Directive A
Rewrite the part of the QEMU code review starting at "No. It signifies" and ending at "all indented correctly.", putting "sed scripts" wherever "perl one liners" appears.
Directive B
Carry the QEMU code review forward from its final line.

No. It signifies a data packet. Agree - a constant will be helpful.

>
>> +    }
> QEMU coding style is 4-space indentation.  Please reindent the code.

I thought I did, I will re-run the source through a few perl one liners 
to make sure it is all indented correctly.

>
>> +    session = (uint32_t *) (s->header_buf + s->session_offset);
>> +    stl_be_p(session, s->tx_session);
>> +
>> +    if (s->cookie) {
>> +	if (s->cookie_is_64) {
>> +	    cookie64 = (uint64_t *)(s->header_buf + s->cookie_offset);
>> +	    stq_be_p(cookie64, s->tx_cookie);
>> +	} else {
>> +	    cookie32 = (uint32_t *) (s->header_buf + s->cookie_offset);
>> +	    stl_be_p(cookie32, s->tx_cookie);
>> +	}
>> +    }
>> +
>> +    if (s->has_counter) {
>> +	counter = (uint32_t *)(s->header_buf + s->counter_offset);
>> +	stl_be_p(counter, ++s->counter);
>> +    }
>> +    return 0;
>> +}
>> +
>> +static ssize_t net_l2tpv3_receive_dgram_iov(NetClientState *nc,
>> +				    const struct iovec *iov,
>> +				    int iovcnt)
>> +{
>> +    NetL2TPV3State *s = DO_UPCAST(NetL2TPV3State, nc, nc);
>> +
>> +    struct msghdr message;
>> +    int ret;
>> +
>> +    if (iovcnt > MAX_L2TPV3_IOVCNT - 1) {
>> +	error_report("iovec too long %d > %d, change l2tpv3.h\n", iovcnt, MAX_L2TPV3_IOVCNT);
> error_report() messages should not include a newline.

Ok. Understood.

>
>> +	return -1;
>> +    }
>> +    l2tpv3_form_header(s);
>> +    memcpy(s->vec + 1, iov, iovcnt * sizeof(struct iovec));
>> +    s->vec->iov_base = s->header_buf;
>> +    s->vec->iov_len = s->offset;
>> +    message.msg_name = s->dgram_dst;
>> +    message.msg_namelen = s->dst_size;
>> +    message.msg_iov = (struct iovec *) s->vec;
> No need to cast here.
>
>> +    message.msg_iovlen = iovcnt + 1;
>> +    message.msg_control = NULL;
>> +    message.msg_controllen = 0;
>> +    message.msg_flags = 0;
>> +    do {
>> +	ret = sendmsg(s->fd, &message, 0);
>> +    } while ((ret == -1) && (errno == EINTR));
>> +    if (ret > 0) {
>> +	ret -= s->offset;
>> +    } else if (ret == 0) {
>> +	ret = iov_size(iov, iovcnt);
>> +    }
>> +    return ret;
> If the socket buffer (in the host kernel) is full this will drop
> packets.  The other netdev implementations return 0 and wait until the
> file descriptor becomes writable again (see net/tap.c or net/socket.c).
>
> Please either implement the same approach or explain why you disagree.

Data rows
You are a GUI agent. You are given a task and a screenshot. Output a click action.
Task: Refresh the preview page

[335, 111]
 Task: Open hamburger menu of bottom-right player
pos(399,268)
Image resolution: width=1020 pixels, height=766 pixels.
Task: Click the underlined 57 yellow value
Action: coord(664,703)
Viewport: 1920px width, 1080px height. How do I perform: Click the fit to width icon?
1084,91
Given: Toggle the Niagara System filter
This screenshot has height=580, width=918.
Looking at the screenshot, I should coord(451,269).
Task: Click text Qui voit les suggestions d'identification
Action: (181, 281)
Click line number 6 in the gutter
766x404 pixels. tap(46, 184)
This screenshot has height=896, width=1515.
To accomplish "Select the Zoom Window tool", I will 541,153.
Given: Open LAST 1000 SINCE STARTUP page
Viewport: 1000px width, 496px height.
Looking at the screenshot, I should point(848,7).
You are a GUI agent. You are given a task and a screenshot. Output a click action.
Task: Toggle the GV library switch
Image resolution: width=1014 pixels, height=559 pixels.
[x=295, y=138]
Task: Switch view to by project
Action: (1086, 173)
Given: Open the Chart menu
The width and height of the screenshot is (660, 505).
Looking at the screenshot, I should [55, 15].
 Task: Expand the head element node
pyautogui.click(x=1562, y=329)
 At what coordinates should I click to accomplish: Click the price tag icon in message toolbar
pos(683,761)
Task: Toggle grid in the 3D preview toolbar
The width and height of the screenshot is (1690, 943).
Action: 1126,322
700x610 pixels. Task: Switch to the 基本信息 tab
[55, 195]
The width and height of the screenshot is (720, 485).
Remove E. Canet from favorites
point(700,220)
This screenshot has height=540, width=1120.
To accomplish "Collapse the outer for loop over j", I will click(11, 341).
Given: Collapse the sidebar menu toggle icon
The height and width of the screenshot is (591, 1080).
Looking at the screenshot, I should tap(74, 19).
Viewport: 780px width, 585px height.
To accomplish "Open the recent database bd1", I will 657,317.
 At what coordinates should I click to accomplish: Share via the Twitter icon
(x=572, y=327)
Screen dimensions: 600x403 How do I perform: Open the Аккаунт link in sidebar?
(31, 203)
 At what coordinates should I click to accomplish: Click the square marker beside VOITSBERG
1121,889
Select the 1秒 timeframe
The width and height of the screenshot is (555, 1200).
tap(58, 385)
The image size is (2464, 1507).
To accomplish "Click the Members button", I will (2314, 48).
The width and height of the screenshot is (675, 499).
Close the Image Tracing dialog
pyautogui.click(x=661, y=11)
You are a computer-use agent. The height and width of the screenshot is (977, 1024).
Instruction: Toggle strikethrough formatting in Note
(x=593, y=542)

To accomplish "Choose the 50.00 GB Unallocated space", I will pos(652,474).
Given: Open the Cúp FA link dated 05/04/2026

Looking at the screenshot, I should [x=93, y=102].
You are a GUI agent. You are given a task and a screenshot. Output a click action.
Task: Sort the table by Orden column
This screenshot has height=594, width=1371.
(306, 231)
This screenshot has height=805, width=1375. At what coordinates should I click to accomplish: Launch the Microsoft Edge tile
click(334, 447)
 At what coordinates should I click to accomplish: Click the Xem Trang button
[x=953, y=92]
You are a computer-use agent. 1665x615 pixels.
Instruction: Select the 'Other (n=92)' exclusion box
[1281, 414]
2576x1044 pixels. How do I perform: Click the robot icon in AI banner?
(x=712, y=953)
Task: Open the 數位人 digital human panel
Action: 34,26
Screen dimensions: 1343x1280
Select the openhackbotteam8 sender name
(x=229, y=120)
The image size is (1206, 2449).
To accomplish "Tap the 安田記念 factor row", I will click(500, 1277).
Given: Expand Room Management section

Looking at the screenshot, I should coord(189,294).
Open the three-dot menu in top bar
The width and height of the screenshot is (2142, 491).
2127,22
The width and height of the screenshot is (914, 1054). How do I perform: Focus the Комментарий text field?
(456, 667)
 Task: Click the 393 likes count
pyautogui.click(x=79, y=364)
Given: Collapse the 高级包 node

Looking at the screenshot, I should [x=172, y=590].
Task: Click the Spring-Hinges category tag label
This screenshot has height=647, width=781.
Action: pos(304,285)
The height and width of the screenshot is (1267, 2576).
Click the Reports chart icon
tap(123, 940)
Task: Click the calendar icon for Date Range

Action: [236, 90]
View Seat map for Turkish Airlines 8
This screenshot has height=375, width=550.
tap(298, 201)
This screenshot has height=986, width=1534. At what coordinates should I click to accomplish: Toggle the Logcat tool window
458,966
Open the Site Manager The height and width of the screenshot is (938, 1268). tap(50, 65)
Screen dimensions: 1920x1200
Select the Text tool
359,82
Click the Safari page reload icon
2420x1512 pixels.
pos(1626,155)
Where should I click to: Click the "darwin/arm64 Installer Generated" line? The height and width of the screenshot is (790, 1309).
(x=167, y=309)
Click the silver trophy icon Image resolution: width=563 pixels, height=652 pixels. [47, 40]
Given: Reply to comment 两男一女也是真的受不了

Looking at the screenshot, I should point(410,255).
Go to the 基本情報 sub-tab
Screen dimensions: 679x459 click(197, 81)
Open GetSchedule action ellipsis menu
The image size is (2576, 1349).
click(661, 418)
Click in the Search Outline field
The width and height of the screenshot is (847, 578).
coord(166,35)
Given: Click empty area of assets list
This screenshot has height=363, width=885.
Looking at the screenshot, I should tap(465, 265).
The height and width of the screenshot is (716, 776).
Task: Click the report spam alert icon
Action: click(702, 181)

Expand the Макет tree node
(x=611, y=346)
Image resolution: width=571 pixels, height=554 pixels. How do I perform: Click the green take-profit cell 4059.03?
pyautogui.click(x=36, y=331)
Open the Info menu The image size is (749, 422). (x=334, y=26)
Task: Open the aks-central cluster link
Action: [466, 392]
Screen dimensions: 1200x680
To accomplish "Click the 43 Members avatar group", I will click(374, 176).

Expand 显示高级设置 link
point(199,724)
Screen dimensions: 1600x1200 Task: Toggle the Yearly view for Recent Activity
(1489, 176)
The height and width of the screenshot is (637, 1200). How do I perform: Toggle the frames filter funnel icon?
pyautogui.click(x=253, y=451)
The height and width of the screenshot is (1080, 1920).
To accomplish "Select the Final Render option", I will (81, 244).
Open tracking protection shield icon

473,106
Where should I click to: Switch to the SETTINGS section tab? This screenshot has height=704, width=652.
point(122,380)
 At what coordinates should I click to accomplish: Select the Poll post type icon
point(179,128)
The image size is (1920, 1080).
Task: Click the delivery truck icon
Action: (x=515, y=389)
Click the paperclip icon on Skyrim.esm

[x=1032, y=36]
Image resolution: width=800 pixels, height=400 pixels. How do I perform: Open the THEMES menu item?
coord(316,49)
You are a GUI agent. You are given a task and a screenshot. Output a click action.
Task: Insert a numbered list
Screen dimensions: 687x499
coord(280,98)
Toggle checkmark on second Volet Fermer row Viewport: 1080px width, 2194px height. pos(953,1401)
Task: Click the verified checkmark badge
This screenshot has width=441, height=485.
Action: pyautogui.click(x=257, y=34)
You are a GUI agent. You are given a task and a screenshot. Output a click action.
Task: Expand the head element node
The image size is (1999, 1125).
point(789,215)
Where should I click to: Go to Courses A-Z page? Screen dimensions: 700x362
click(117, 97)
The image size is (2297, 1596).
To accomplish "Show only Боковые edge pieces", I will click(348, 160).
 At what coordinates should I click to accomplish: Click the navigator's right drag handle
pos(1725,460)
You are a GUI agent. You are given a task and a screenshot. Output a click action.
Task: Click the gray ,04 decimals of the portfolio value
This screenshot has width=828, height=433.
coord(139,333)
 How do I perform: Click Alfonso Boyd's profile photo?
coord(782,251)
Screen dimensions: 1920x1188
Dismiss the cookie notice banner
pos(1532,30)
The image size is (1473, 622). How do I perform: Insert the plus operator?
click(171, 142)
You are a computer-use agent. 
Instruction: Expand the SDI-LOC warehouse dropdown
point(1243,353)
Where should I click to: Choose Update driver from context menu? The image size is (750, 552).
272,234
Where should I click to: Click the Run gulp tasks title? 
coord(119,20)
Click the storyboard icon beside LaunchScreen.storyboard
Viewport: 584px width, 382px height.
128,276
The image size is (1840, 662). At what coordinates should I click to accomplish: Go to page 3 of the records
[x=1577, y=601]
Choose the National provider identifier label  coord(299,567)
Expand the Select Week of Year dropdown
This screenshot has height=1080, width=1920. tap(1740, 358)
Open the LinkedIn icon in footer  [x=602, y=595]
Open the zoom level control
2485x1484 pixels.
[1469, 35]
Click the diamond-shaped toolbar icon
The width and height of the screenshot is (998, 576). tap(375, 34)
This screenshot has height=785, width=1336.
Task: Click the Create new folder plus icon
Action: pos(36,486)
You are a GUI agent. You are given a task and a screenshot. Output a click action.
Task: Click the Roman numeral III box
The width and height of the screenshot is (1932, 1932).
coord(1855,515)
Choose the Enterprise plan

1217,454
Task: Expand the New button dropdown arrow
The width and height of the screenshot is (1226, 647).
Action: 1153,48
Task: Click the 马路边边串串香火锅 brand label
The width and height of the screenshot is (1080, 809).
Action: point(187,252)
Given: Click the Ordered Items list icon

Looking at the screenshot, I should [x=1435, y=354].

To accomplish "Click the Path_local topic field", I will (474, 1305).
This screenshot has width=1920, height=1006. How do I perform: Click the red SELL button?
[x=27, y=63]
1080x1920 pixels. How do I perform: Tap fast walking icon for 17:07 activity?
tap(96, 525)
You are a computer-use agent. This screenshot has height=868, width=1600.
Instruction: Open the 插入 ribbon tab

Response A
No. It signifies a data packet. Agree - a constant will be helpful.

>
>> +    }
> QEMU coding style is 4-space indentation.  Please reindent the code.

I thought I did, I will re-run the source through a few sed scripts 
to make sure it is all indented correctly.

Response B
Will implement the correct approach (it did not quite work with one of 
our orginal features which we removed - listen-only mode). Probably me 
returning incorrect error code.

>
> (Mentioned in previous review.)
>
>> +}
>> +
>> +static ssize_t net_l2tpv3_receive_dgram(NetClientState *nc,
>> +					const uint8_t *buf,
>> +					size_t size)
>> +{
>> +    NetL2TPV3State *s = DO_UPCAST(NetL2TPV3State, nc, nc);
>> +
>> +    struct iovec * vec;
>> +    struct msghdr message;
>> +    ssize_t ret = 0;
>> +
>> +    l2tpv3_form_header(s);
>> +    vec = s->vec;
>> +    vec->iov_base = s->header_buf;
>> +    vec->iov_len = s->offset;
>> +    vec++;
>> +    vec->iov_base = (void *) buf;
> Cast is unnecessary.  In C any pointer casts to void* and vice versa
> without warnings.

Bad habits die hard :)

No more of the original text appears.